Task goal:
Search the material for the word "Click" and copy each line that holds it.

Data for this exercise:
····················
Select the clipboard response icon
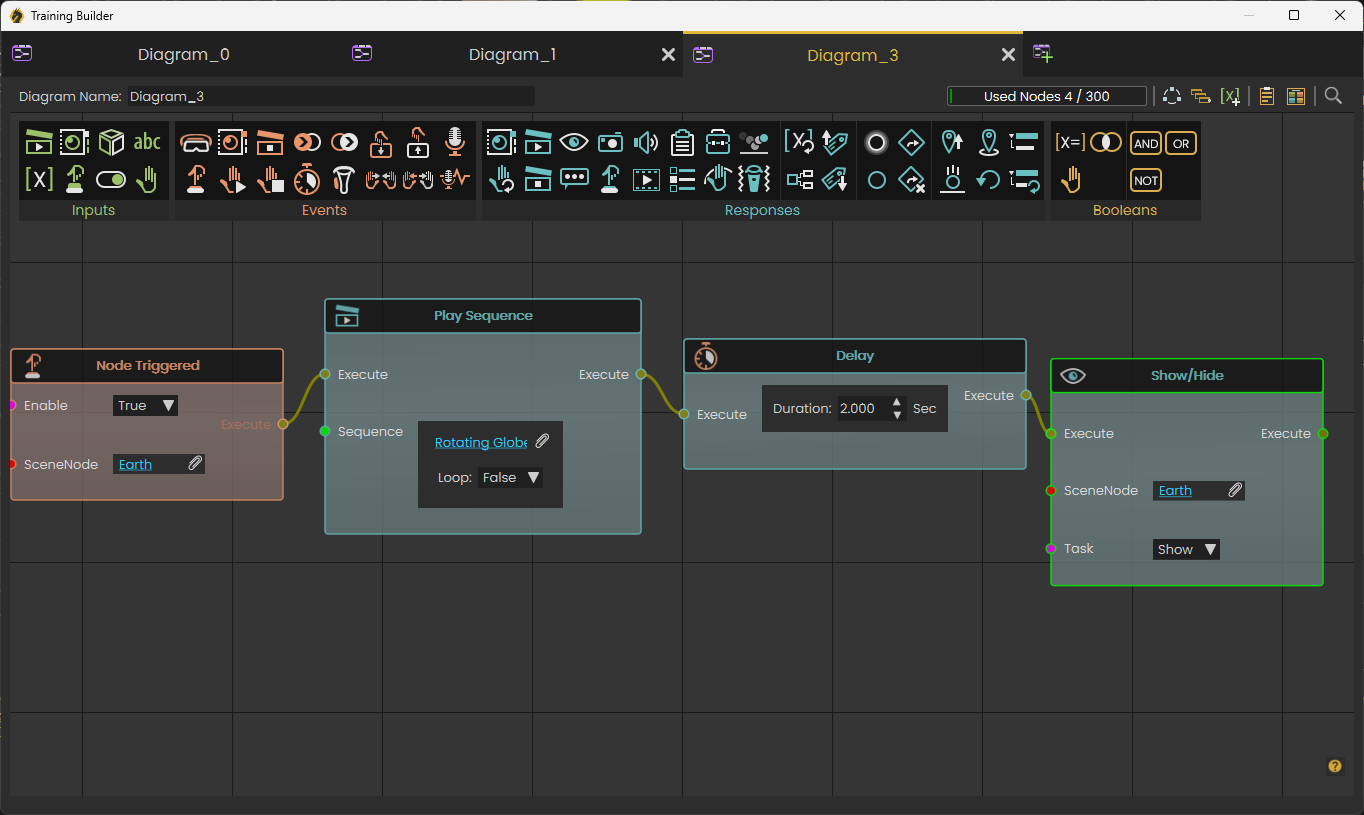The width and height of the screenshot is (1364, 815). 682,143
····················
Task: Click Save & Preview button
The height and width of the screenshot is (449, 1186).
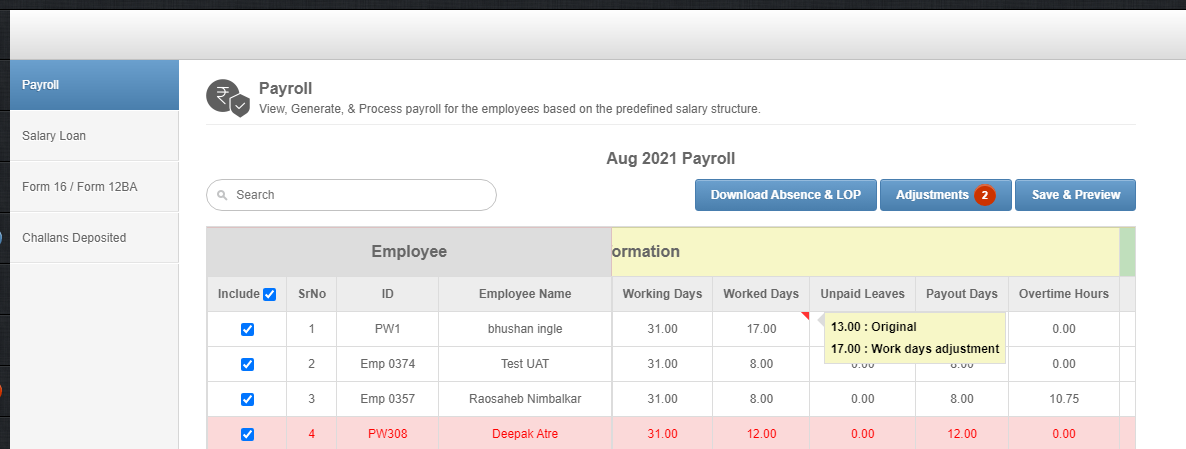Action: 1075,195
····················
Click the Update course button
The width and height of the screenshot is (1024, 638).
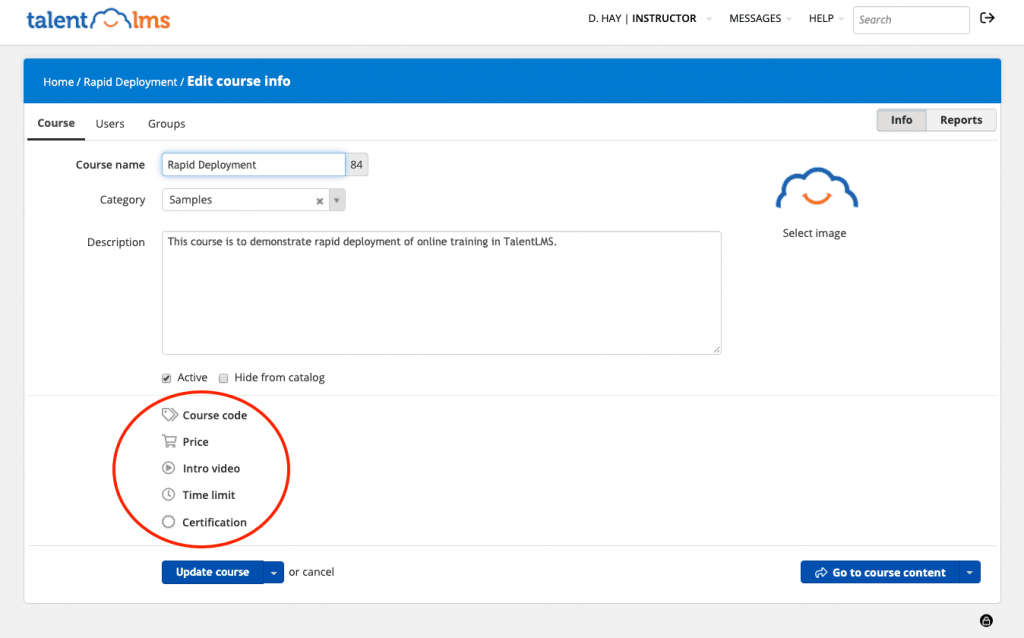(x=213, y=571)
····················
Answer for this exercise:
Task: Click Save & Preview button
Click the Update course button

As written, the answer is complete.